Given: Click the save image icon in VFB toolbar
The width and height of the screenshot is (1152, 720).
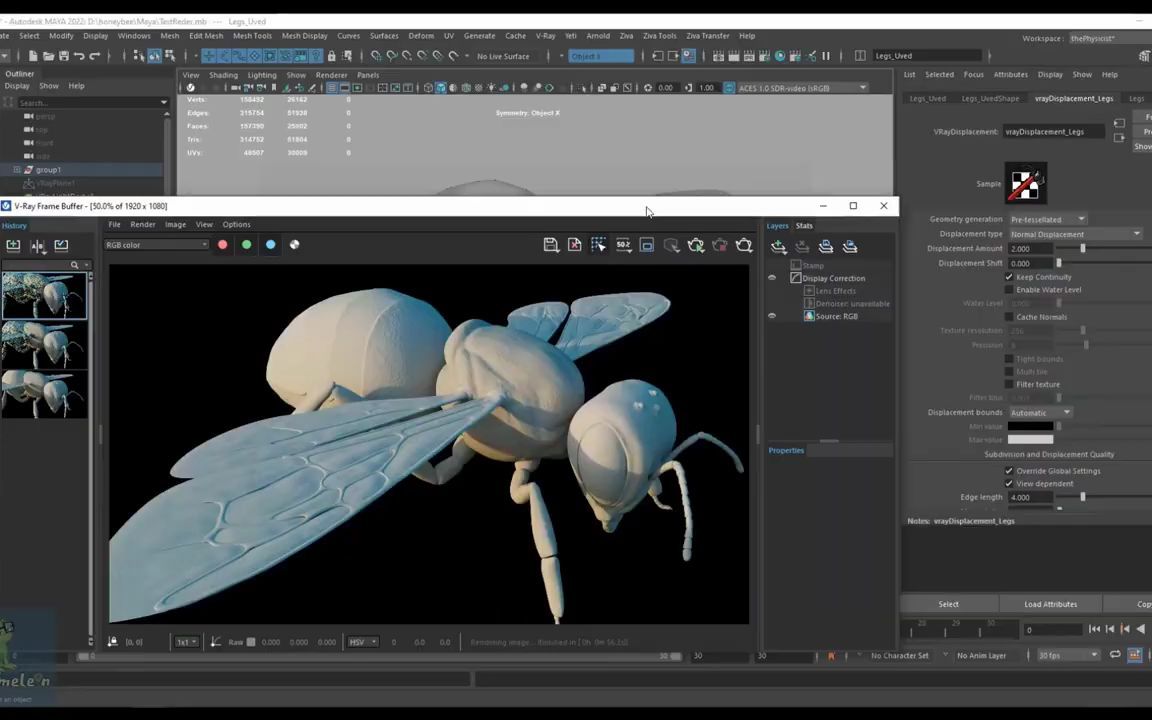Looking at the screenshot, I should [551, 245].
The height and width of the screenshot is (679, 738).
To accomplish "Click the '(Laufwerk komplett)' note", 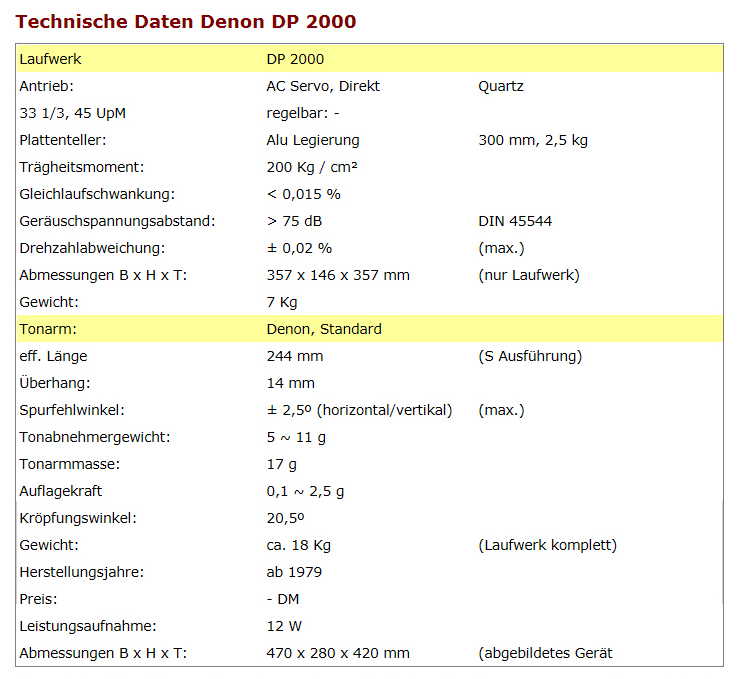I will tap(548, 545).
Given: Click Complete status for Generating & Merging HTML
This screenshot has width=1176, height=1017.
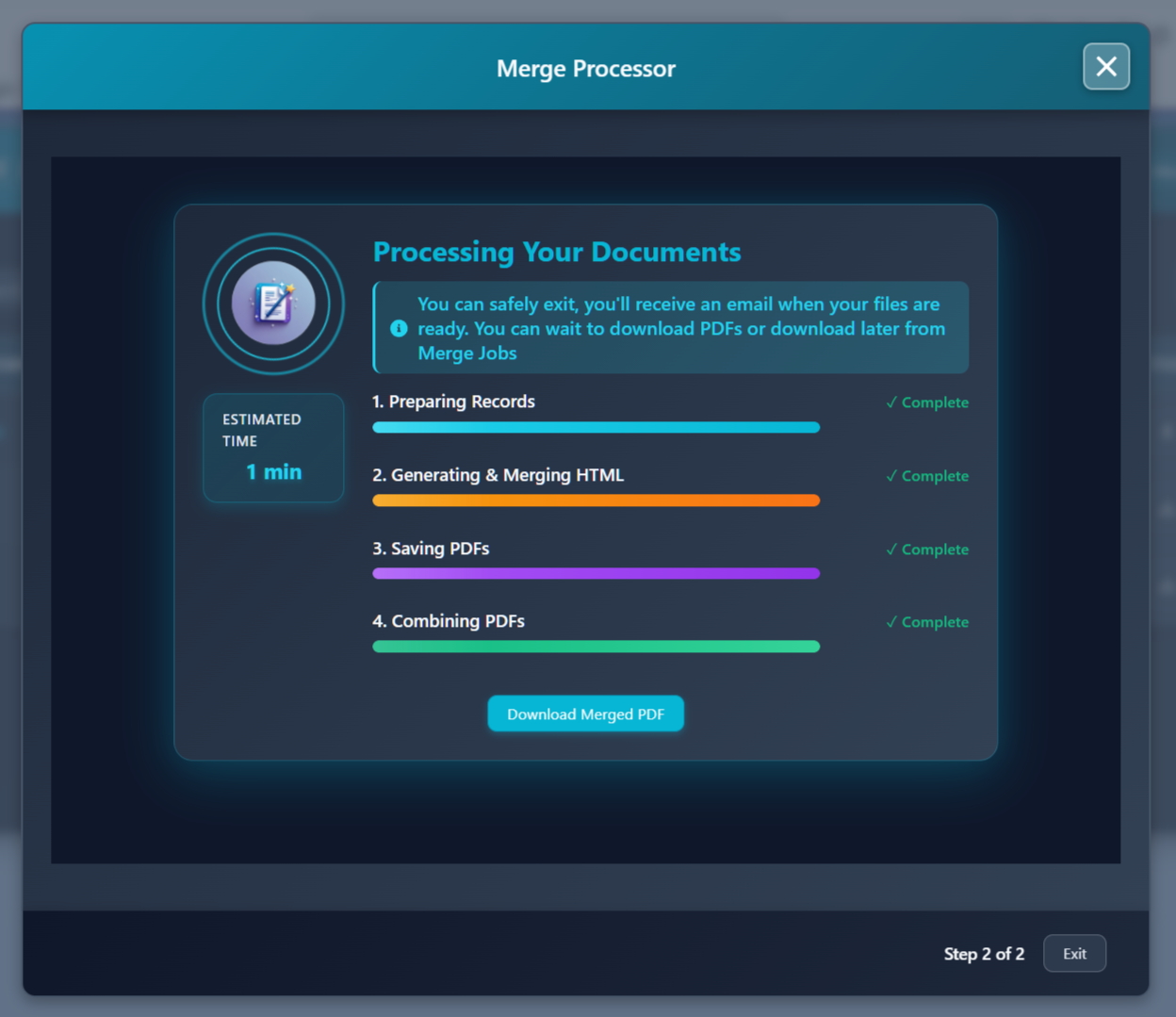Looking at the screenshot, I should pos(933,476).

-=-=-

### [DIRECTIVE]
Reproduce the material verbatim, beginning at the line containing "Given: Click Complete" and continuing through the end of the material. Omit the pictures from your output.

### [RESPONSE]
Given: Click Complete status for Generating & Merging HTML
This screenshot has width=1176, height=1017.
Looking at the screenshot, I should pos(933,476).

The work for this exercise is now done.